11.              On July 27, 2021, Local 690 and the employer executed a memorandum of understanding that applied unique and separate provisions that only applied to the full-time firefighters, such as a wage and overtime provisions; vacation, sick, and bereavement leave provisions; and employee seniority. Certain provisions of the existing part-time firefighters collective bargaining agreement to the full-time firefighters also applied to the full-time firefighters, the grievance procedure.

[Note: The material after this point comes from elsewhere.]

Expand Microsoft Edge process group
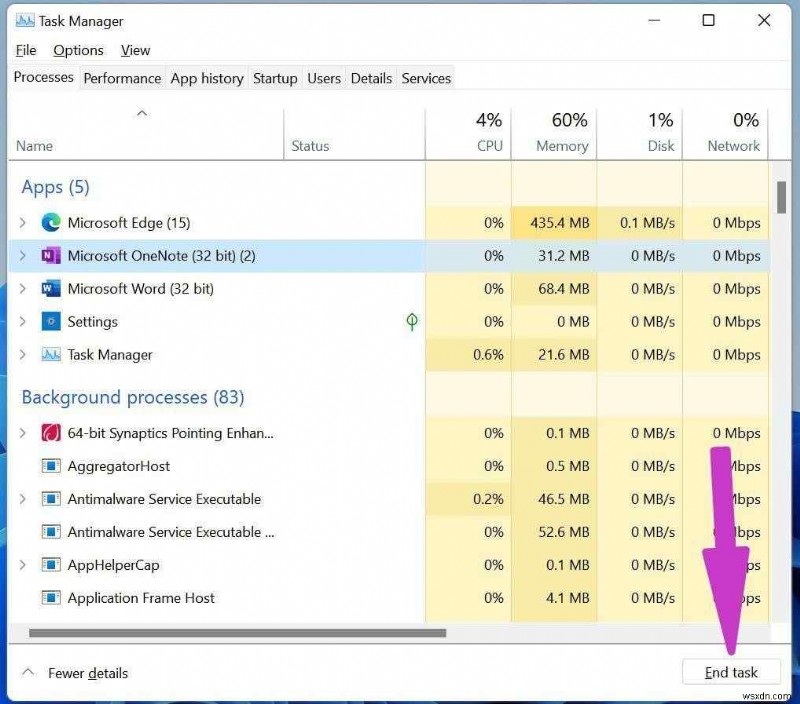pos(22,223)
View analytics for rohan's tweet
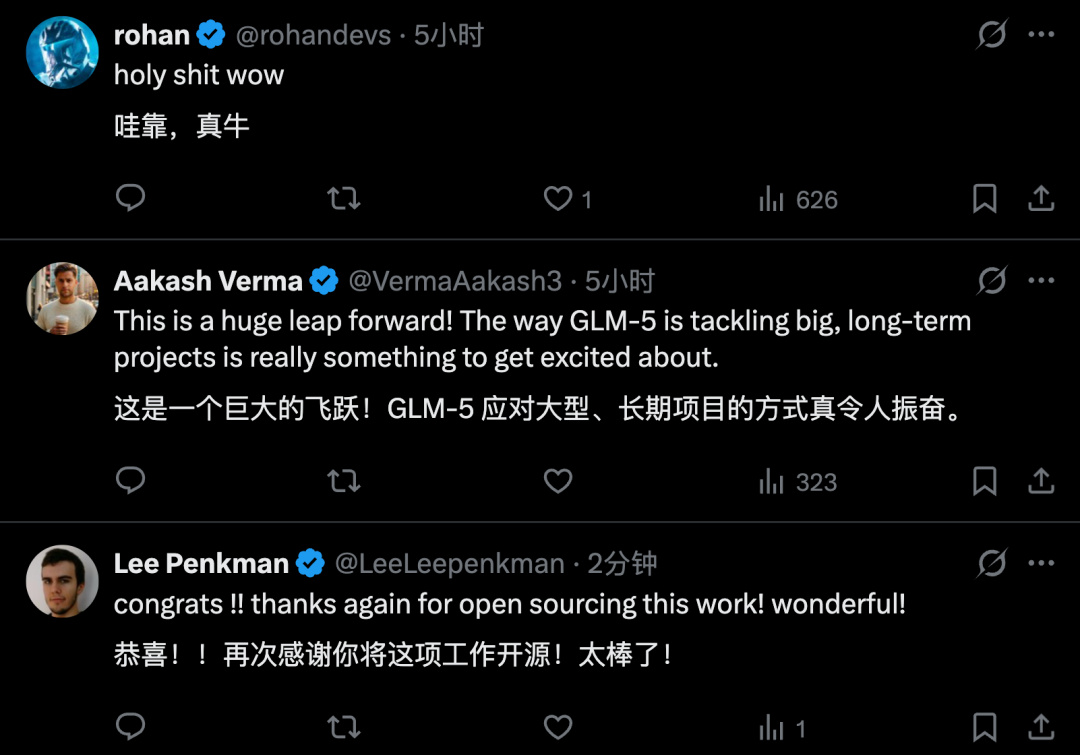 pos(797,200)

The memorandum of understanding became effective August 1, 2021, and expires on December 31, 2024.

 

12.              On December 30, 2021, the IAFF filed a petition to represent the bargaining unit of full-time firefighters.

Conclusions of Law

1.                  The Public Employment Relations Commission has jurisdiction in this matter under chapter 41.56 RCW and chapter 391-35 WAC.

 

2.                  Based upon findings of fact 4, 5, 10 and 11, the bargaining unit of full-time firefighters represented by Teamsters Local 690 is an appropriate bargaining unit under RCW 41.56.060.

 

3.                  Based upon findings of fact 6 through 11, Spokane Fire District 4 and Teamsters Local 690 are parties to a collective bargaining agreement that creates a contract bar under RCW 41.56.070 and WAC 391-25-030(1)(a).

Order

The representation petition filed by the International Association of Fire Fighters Local 5363 is dismissed as untimely.

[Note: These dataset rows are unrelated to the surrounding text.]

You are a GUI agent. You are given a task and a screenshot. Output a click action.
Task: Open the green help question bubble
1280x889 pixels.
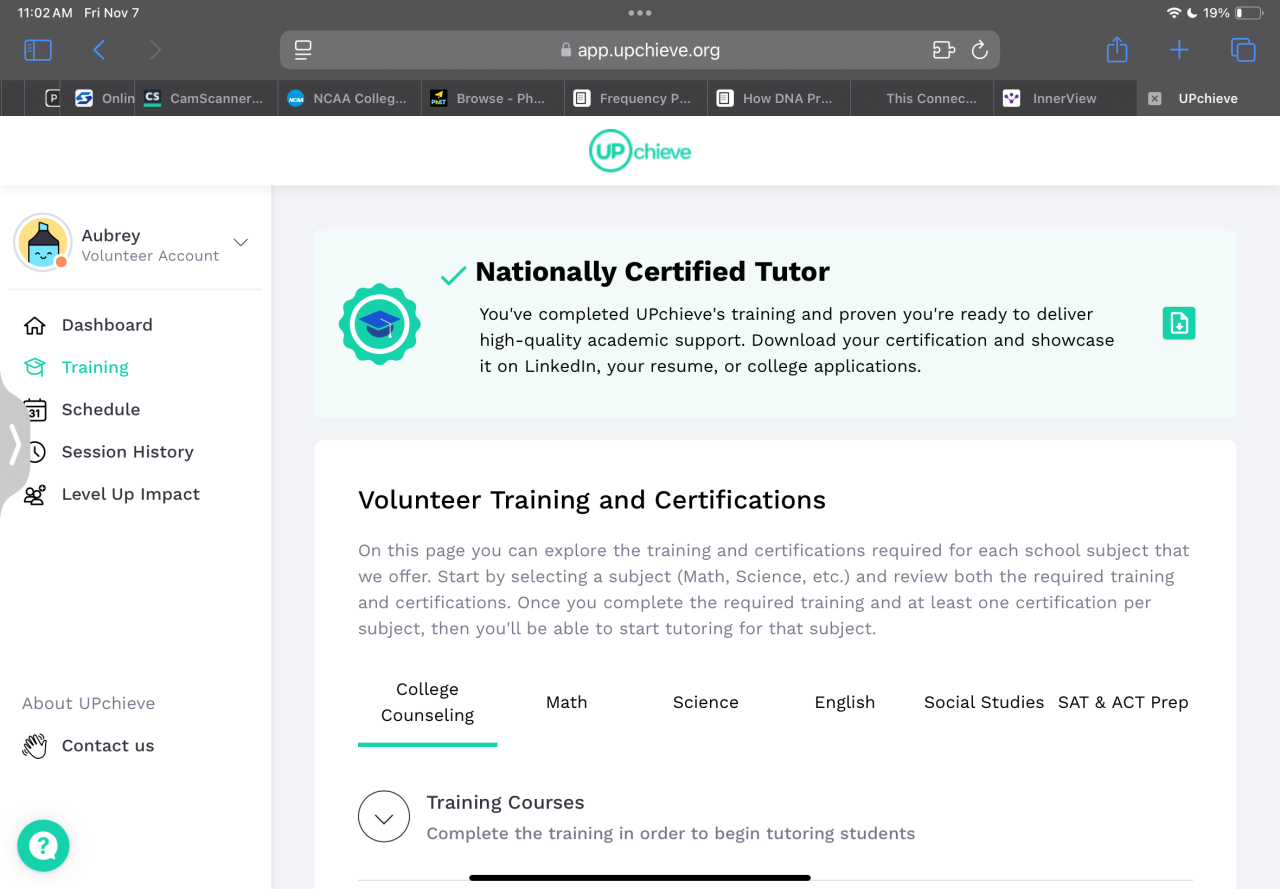tap(43, 846)
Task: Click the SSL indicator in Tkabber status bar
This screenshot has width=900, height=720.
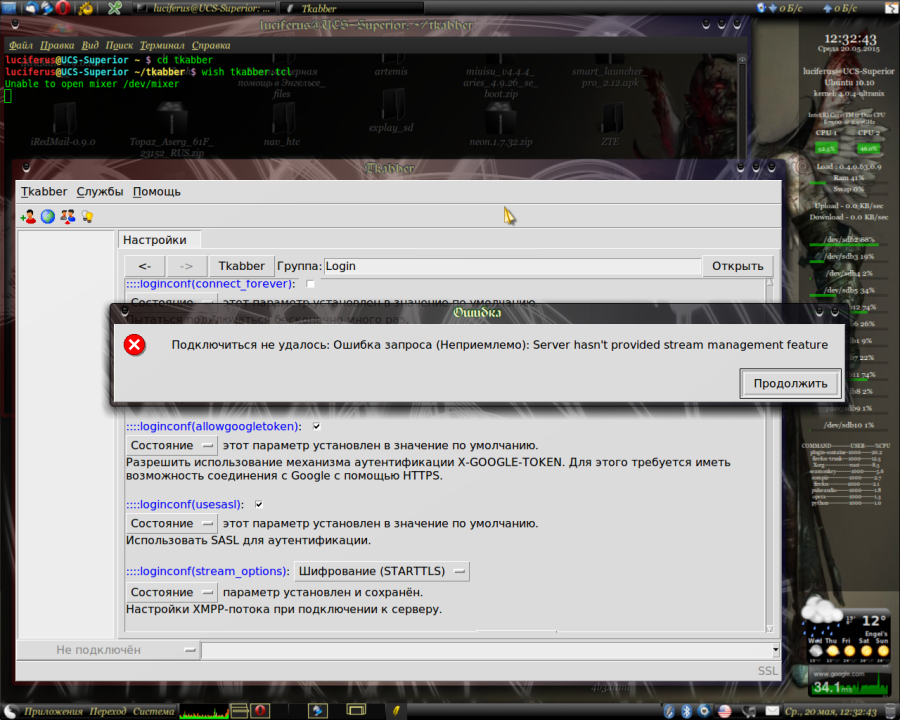Action: tap(766, 670)
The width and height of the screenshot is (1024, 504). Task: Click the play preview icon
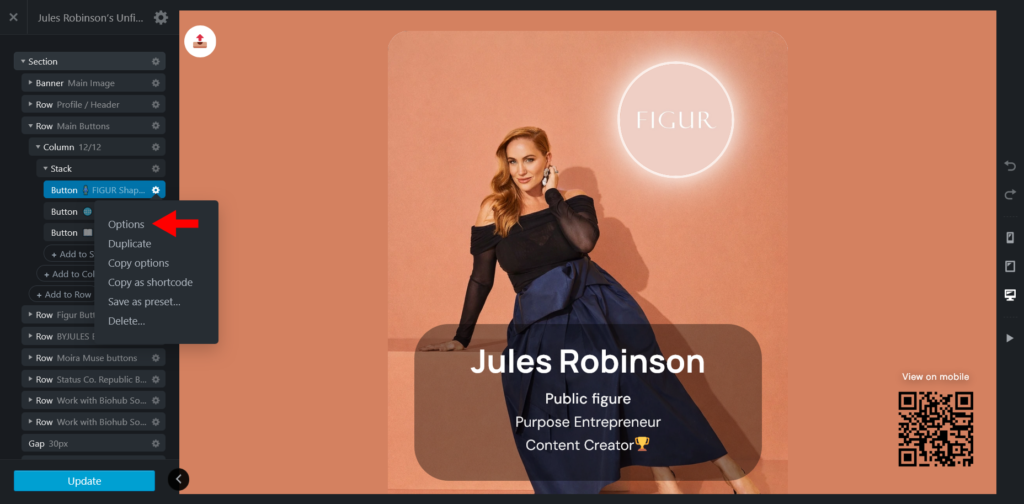(x=1010, y=338)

ISSUED at Olympia, Washington, this  27th  day of October, 2022.

PUBLIC EMPLOYMENT RELATIONS COMMISSION

Michael P. Sellars, Executive Director

This order will be the final order of the
agency unless a notice of appeal is filed
with the Commission under WAC 391-25-660.



[1]             IAFF exhibit 5.

[2]             Declaration of Lena Mack, exhibit A.

[3]             This last requirement for a contract bar – the agreement will only operate as a bar for the first three years after its effective date – is not applicable to this case because the existing collective bargaining agreement was only in effect for approximately five months at the time the IAFF filed its petition. Additionally, this rule appears to conflict with statutory changes to RCW 41.56.070. This rule was consistent with RCW 41.56.070 prior to 2007 when the statute specifically limited collective bargaining agreements to a term of no more than three years. In 2007, the legislature amended RCW 41.56.070 to allows cities, counties, school districts, and municipal corporations such as this employer to enter into collective bargaining agreements with a term of up to six-years. The rule is inconsistent with the statute and the provisions of the statute must be given full effect.

[4]             In its brief, the IAFF cites to cases construing the National Labor Relations Act (NLRA) as supporting its position. Decisions construing the NLRA are persuasive in interpreting state labor acts which are similar to the NLRA. Nucleonics Alliance v. Washington Public Power Supply System, 101 Wn.2d 24 (1984). Several of the cases cited by the IAFF concern the legality of pre-hire agreements in the construction industry and interpret section 8(f) of the NLRA. Section 8(f) of the Act allows an employer engaged primarily in the building and construction industry to sign a union-security agreement with a union without the union’s having been designated as the representative of its employees as otherwise required by the Act. The agreement can be made before the employer has hired any employees for a project and will apply to them when they are hired. Those decisions are inapplicable to cases interpreting the Public Employees Collective Bargaining Act (chapter 41.56 RCW) because there is no similar counterpart to section 8(f) in chapter 41.56 RCW.